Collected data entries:
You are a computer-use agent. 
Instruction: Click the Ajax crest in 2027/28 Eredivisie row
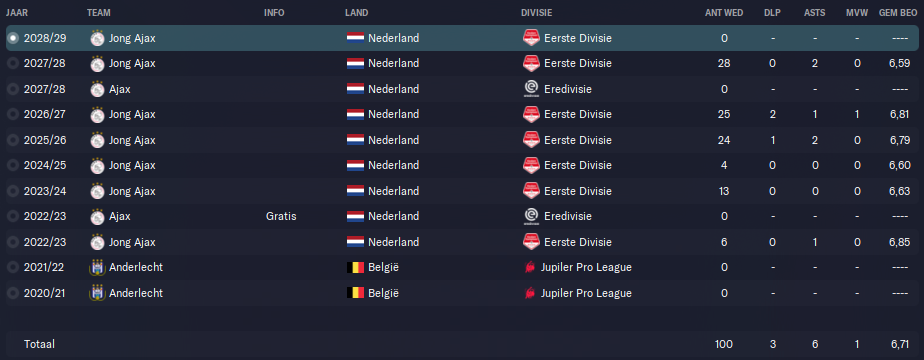97,89
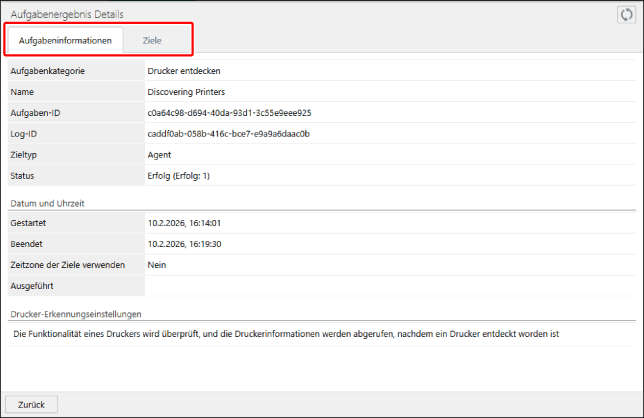
Task: Click the 'Agent' Zieltyp value
Action: pos(159,155)
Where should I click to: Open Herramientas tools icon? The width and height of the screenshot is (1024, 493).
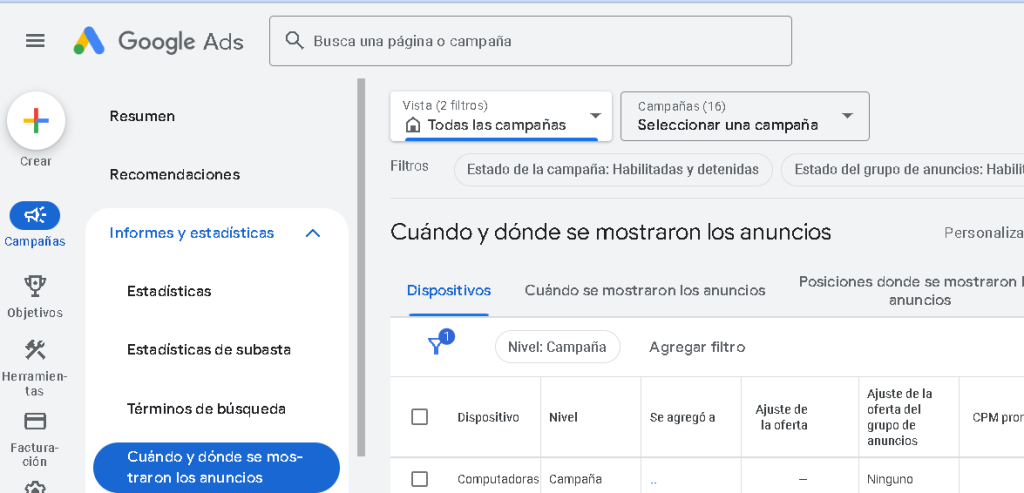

Problem requirements. Please retype exactly the lines from the one containing "Instruction: Click the" through the last line of the records, both included, leaving out every picture.

Your response.
Instruction: Click the Ajax crest in 2027/28 Eredivisie row
97,89
Task: Click the 'Agent' Zieltyp value
Action: pos(159,155)
Where should I click to: Open Herramientas tools icon? The width and height of the screenshot is (1024, 493).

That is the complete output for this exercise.